**Work item**
Check each line below for "Switch" and say how many have it, with no other words.

[Saved entries]
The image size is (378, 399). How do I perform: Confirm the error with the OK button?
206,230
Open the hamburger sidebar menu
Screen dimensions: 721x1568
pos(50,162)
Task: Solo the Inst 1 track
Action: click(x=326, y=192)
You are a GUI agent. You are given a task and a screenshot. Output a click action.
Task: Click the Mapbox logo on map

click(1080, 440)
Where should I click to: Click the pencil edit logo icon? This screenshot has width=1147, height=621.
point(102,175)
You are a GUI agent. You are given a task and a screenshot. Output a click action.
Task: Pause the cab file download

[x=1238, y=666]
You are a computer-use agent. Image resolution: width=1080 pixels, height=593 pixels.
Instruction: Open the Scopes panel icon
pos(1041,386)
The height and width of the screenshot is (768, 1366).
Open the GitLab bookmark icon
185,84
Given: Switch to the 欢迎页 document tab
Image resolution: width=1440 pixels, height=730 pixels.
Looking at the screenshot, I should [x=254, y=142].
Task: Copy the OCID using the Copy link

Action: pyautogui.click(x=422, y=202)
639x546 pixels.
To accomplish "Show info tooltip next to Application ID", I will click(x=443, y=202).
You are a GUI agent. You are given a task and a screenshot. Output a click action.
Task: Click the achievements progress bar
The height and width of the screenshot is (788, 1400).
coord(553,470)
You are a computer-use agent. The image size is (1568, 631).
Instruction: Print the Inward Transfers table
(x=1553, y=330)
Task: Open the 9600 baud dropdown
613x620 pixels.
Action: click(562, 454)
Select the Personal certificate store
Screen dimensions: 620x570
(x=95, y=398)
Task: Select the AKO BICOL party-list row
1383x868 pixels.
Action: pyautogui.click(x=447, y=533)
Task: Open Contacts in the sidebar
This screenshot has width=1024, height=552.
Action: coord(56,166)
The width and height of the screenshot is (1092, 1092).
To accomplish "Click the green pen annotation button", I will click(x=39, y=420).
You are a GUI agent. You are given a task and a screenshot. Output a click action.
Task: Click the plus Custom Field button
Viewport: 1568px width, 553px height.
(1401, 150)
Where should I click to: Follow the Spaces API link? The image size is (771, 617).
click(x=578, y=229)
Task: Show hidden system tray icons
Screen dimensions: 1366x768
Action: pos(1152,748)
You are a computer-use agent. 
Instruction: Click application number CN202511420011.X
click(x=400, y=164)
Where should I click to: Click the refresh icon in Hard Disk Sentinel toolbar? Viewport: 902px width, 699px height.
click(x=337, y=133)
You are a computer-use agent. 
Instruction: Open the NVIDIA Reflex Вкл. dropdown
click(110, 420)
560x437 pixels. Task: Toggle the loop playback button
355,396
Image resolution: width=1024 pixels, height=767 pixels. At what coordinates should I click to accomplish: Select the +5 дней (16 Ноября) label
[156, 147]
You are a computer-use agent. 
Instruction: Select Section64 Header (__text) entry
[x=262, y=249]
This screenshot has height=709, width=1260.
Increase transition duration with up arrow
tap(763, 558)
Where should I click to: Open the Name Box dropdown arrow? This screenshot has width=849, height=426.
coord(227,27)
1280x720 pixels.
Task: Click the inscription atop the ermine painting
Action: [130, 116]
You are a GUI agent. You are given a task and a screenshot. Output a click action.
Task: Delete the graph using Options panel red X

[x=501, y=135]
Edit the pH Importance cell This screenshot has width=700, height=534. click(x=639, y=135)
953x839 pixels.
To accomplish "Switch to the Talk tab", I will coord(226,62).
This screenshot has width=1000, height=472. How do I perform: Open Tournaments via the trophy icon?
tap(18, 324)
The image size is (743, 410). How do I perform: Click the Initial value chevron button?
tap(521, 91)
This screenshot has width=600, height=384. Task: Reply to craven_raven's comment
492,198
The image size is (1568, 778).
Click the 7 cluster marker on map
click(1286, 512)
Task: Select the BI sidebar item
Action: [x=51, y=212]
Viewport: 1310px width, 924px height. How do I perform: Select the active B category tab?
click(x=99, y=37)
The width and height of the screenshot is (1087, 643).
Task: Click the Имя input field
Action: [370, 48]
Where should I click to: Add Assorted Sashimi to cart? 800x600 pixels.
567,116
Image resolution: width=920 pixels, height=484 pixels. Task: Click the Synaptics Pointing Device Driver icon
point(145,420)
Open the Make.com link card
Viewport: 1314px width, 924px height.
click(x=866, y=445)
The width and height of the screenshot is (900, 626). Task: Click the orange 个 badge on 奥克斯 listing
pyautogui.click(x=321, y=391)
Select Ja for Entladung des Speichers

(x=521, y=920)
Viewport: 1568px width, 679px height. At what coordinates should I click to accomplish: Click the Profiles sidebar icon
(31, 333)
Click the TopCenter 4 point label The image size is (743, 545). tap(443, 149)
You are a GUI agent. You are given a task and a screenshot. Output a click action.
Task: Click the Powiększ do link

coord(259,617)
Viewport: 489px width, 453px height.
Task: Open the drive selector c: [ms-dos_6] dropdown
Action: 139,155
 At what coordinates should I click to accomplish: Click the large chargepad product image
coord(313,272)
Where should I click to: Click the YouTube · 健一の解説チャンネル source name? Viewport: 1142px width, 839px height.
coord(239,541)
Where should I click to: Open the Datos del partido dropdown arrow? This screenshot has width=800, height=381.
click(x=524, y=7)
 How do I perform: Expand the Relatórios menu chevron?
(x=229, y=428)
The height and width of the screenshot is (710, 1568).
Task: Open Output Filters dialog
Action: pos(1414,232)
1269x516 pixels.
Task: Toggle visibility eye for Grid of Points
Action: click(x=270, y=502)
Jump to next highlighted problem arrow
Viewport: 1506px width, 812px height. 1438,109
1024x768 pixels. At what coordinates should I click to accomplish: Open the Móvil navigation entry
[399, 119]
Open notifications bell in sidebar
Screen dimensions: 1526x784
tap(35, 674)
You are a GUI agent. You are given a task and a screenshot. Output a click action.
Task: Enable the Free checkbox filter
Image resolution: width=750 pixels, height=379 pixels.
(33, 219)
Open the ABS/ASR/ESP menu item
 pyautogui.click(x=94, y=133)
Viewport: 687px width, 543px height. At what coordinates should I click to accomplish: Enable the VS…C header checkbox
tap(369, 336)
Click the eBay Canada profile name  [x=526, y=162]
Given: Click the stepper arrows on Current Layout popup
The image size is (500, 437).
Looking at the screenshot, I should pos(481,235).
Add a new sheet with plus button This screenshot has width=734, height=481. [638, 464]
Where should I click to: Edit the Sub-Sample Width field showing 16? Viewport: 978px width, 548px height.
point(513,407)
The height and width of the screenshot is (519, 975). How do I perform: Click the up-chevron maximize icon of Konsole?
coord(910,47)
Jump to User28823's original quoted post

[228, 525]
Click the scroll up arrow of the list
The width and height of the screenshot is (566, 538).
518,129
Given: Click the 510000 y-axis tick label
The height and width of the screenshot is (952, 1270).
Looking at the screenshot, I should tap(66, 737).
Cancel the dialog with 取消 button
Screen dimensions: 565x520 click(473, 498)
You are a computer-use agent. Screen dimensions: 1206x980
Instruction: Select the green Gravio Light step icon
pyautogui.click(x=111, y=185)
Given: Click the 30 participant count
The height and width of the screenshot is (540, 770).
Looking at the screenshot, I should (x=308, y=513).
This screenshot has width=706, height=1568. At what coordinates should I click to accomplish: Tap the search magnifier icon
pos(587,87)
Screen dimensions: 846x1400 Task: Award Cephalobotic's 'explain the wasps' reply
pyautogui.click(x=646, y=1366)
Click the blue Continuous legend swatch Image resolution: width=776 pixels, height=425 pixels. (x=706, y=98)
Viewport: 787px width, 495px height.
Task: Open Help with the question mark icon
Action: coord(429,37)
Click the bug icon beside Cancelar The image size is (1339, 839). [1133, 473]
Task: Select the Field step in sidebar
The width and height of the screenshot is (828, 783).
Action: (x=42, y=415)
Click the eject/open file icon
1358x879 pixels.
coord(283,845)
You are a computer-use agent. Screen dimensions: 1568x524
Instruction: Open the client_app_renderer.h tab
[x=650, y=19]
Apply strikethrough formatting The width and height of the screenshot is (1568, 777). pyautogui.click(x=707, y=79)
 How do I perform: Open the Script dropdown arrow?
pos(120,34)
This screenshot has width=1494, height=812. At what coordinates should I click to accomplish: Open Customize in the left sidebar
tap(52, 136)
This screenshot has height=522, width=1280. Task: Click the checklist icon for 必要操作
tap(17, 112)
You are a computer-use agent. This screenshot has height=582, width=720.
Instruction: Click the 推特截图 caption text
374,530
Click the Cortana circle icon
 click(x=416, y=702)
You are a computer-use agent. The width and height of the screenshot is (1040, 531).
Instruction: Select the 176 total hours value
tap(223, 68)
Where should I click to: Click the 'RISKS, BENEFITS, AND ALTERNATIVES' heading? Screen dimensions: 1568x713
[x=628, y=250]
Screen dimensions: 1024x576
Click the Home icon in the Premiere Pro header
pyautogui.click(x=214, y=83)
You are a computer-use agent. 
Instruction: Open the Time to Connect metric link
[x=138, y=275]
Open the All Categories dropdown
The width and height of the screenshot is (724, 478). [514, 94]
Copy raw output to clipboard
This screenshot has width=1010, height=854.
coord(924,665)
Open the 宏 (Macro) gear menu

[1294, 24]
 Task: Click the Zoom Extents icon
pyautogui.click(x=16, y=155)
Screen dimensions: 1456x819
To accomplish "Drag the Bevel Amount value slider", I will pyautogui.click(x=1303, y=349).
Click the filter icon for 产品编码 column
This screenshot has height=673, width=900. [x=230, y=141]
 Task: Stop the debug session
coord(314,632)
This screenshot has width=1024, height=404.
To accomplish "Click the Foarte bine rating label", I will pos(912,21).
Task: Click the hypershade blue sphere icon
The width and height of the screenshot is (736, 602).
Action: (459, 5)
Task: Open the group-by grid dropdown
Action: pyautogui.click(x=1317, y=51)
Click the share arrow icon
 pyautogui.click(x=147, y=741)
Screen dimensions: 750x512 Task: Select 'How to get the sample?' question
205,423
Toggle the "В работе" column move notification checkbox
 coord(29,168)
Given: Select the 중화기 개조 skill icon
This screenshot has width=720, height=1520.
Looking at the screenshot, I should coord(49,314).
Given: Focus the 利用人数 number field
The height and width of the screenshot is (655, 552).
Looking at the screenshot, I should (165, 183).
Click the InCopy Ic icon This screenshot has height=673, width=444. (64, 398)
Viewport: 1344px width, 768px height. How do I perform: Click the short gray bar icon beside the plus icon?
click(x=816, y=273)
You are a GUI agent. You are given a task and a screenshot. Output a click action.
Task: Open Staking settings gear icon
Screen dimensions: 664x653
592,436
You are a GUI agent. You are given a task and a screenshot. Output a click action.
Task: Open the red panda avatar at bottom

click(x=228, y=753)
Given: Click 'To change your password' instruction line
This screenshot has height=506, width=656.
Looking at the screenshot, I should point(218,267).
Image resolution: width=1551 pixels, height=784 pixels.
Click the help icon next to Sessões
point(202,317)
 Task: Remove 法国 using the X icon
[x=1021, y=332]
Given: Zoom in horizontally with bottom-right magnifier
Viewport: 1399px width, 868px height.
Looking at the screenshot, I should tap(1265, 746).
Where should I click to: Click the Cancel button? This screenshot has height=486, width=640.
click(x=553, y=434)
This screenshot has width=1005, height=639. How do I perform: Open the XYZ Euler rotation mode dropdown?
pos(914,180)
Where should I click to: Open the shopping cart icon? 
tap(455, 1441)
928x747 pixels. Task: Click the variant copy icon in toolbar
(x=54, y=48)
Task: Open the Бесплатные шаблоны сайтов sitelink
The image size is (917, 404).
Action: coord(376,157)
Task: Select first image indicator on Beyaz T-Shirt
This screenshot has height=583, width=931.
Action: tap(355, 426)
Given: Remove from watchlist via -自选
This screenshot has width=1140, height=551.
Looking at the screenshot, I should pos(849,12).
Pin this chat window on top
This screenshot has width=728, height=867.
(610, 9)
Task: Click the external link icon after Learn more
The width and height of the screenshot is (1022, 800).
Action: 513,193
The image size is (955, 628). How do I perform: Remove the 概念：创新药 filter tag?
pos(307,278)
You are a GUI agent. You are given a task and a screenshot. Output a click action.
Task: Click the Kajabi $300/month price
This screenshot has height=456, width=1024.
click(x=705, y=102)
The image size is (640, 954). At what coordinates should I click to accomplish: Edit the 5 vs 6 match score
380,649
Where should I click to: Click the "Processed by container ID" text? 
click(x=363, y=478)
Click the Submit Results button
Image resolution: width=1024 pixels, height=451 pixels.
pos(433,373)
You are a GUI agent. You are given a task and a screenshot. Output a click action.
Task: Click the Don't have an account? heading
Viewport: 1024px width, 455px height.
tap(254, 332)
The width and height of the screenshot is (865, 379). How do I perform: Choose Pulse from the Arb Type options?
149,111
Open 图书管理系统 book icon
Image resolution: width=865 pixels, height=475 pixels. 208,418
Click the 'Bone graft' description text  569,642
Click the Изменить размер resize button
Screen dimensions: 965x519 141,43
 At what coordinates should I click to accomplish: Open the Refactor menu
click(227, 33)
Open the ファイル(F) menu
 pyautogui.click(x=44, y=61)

**Answer to the exercise**
2